Alpine Linux on ARM (Turris Router)
My home router is a Turris Omnia, which provides the option for running LXC containers; I use this for SSH jumphosts and other such things as belong “on the router itself”.
Last night I decided that it was time to install an Alpine Linux container, to complement the Debian container which has been predominantly used to date. This presented a few issues, but all was done. In this post: networking from no-network, CIDR (classless) routes accepted over DHCP, and other quirks.

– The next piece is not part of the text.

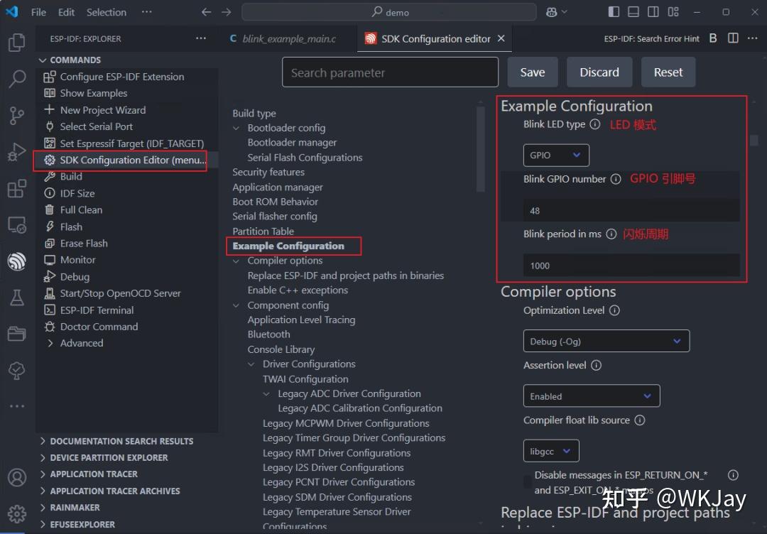Save the SDK configuration
The width and height of the screenshot is (767, 534).
(x=532, y=72)
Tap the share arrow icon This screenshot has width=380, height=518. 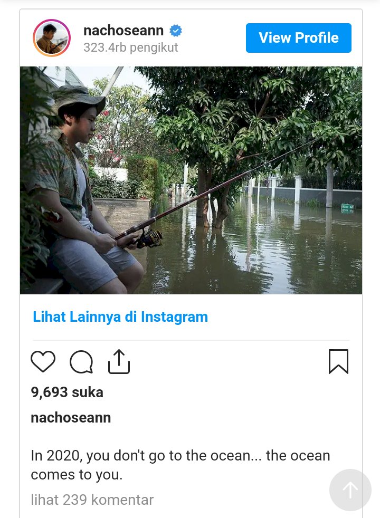[119, 362]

Apologies in advance for use of cat
straight to a terminal; busybox’s cat(1)
does not support -v
and I’m choosing to trust the state of the OS at the
point in time where I’m running these commands, such that I consider the risk
acceptable.
The version presented here is cleaned up, with debugging repetitions removed, showing only what I believe to be the steps needed.
Getting Started
I live in Pittsburgh, PA. The OS is “Alpine”, the nearest semi-famous
mountain is Mount Washington (popular with tourists) so we have a container
name: washington
.
Create the container, I happened to use the Web UI here, as it presented a convenient drop-down of options. The interface is through LuCI, the current web front-end to the UCI configuration system. Thus for me, the URL was https://turris.lan/cgi-bin/luci/admin/services/lxc – I mention this so as to note in passing that one of the nice things about the Turris was how easy it was to install a key/cert signed by my personal Certificate Authority.
I chose Alpine 3.7
. I did not start it. This was the end of the use of the
web interface: CLI all the way from here. With logbooks, so that if I ever
need to automate this then I have a playbook to use for building the
configuration management system rules. From logbooks of previous installs, I
see that I could have avoided the Web UI here too with:
lxc-create -t download -n x -- -l
lxc-create -t download -n washington -- -d Alpine -r 3.7 -a armv7l
Logged into the turris system as root, the next step is some basic configuration:
grep '^lxc\.network\.hwaddr' /srv/lxc/washington/config
cat /srv/lxc/washington/rootfs/etc/hostname
echo washington > /srv/lxc/washington/rootfs/etc/hostname
I used the MAC address from the first line to populate the Single Source of Truth used for generating my home DHCP and DNS server configs; this is easier if you use whatever’s on the Turris, I forget the details, but I disabled much of that stuff because I already have ISC dhcpd and Unbound running at home.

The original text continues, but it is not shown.